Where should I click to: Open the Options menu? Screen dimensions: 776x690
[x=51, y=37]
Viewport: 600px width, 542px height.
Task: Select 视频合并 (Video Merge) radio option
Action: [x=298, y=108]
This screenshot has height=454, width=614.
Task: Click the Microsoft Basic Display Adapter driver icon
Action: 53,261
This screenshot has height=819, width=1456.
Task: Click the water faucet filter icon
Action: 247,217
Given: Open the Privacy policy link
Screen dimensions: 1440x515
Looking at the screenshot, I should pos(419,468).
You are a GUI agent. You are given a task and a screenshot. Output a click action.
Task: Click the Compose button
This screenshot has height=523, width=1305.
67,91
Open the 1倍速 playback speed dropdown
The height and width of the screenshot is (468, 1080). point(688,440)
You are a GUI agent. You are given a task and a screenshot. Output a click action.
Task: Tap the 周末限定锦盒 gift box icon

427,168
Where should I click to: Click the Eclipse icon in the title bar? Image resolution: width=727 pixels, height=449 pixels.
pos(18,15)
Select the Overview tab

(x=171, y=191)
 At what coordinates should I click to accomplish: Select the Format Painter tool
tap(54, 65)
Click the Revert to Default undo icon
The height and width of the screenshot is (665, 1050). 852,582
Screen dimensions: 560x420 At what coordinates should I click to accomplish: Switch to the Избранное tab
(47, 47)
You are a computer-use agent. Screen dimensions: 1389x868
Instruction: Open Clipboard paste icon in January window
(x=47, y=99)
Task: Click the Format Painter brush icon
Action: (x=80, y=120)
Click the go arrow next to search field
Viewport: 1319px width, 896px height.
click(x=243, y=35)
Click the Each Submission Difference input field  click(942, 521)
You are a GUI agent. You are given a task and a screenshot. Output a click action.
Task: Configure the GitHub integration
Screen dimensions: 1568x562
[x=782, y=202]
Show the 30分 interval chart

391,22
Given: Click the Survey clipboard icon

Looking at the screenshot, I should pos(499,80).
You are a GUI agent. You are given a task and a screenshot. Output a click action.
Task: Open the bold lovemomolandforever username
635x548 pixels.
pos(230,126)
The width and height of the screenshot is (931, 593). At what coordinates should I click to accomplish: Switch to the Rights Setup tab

━━━━━━━━━━

▶ _TO DO_: Please rewrite the rows starting at the one containing "Show the 30分 interval chart" and ending at the last row, changing "Survey" to "Feedback" and leaving everything else as it is.

▶ _IN RESPONSE_:
Show the 30分 interval chart

391,22
Given: Click the Feedback clipboard icon

Looking at the screenshot, I should pos(499,80).
You are a GUI agent. You are given a task and a screenshot. Output a click action.
Task: Open the bold lovemomolandforever username
635x548 pixels.
pos(230,126)
The width and height of the screenshot is (931, 593). At what coordinates should I click to accomplish: Switch to the Rights Setup tab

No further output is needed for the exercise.